Can you rewrite the stretch of lines from "Subscribe (90, 292)" through "Contact (154, 7)", replacing "link" with "hyperlink" and leaving everything else untouched?

RECORDS FOR THIS EXERCISE:
--

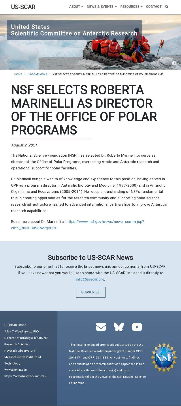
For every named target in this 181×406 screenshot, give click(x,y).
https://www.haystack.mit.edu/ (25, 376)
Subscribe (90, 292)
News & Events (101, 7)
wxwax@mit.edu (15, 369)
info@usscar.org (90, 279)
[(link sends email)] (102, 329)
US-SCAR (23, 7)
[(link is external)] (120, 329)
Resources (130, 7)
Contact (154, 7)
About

--

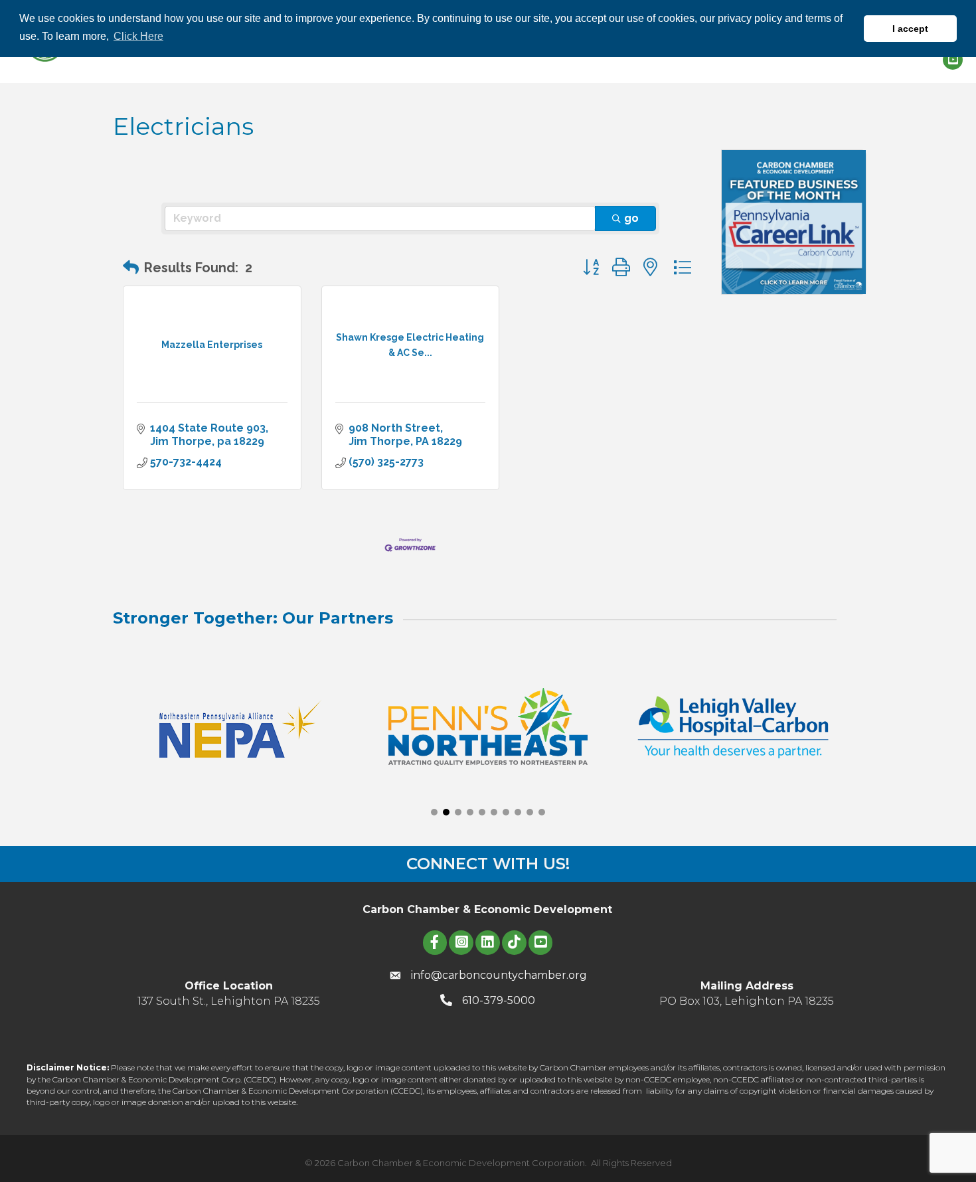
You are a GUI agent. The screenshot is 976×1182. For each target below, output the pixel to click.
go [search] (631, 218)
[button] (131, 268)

--

RESULT OF THIS TASK:
Subscribe (90, 292)
News & Events (101, 7)
wxwax@mit.edu (15, 369)
info@usscar.org (90, 279)
[(hyperlink sends email)] (102, 329)
US-SCAR (23, 7)
[(hyperlink is external)] (120, 329)
Resources (130, 7)
Contact (154, 7)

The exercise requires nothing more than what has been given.